Would you return each record that follows word for word, without its pictures?

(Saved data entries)
[Start of Attachment]
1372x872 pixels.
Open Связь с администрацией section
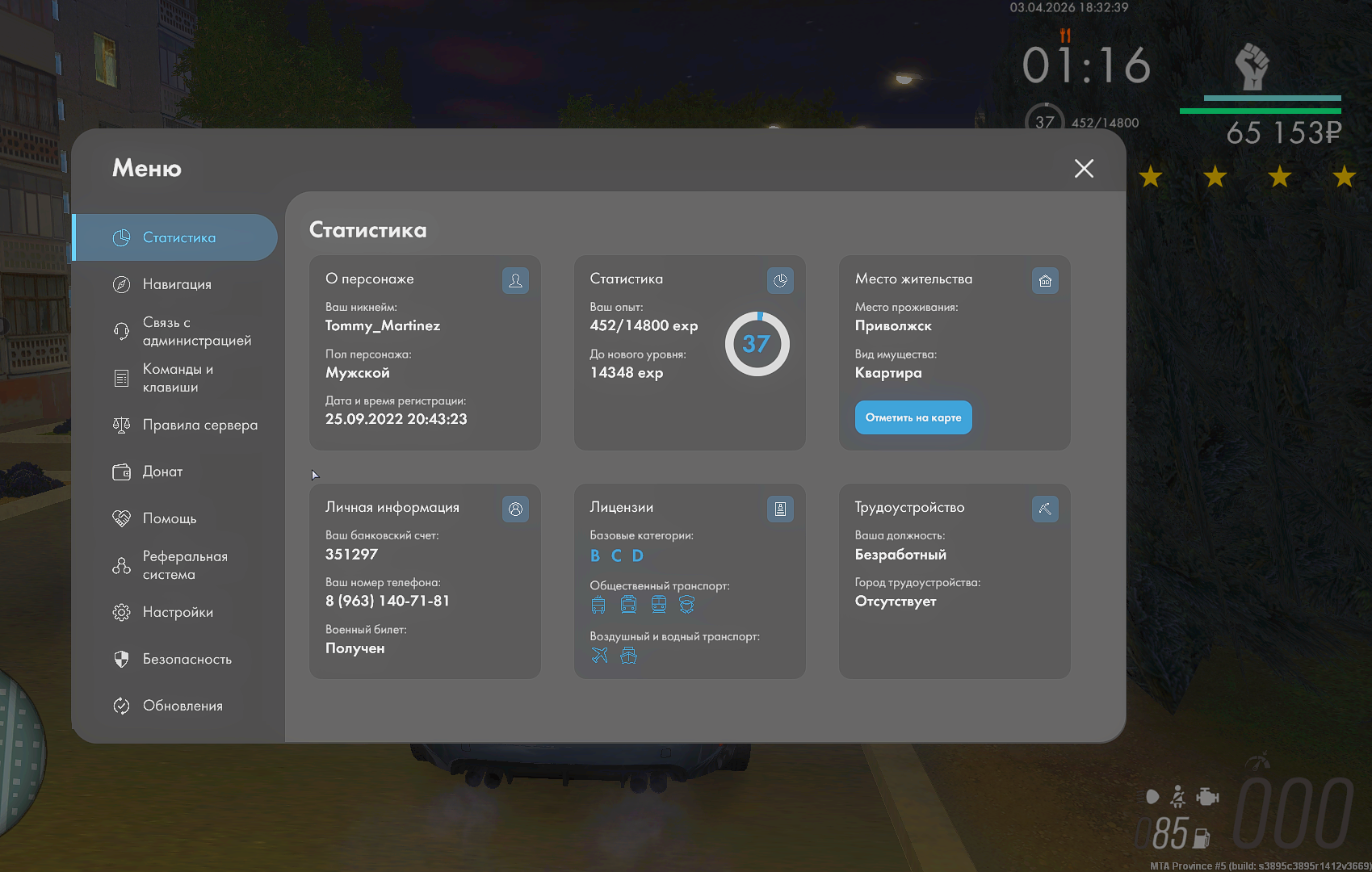196,331
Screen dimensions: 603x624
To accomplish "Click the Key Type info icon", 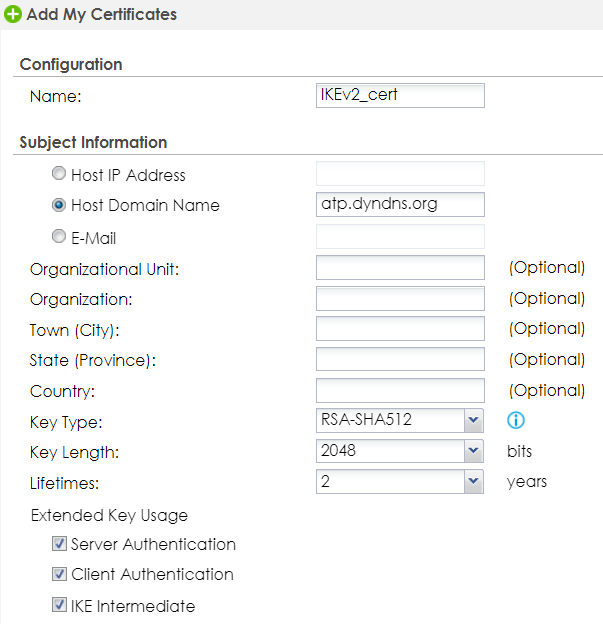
[End of Attachment]
▶ Answer to this problem:
1372x872 pixels.
Open Связь с администрацией section
196,331
Screen dimensions: 603x624
To accomplish "Click the Key Type info icon", 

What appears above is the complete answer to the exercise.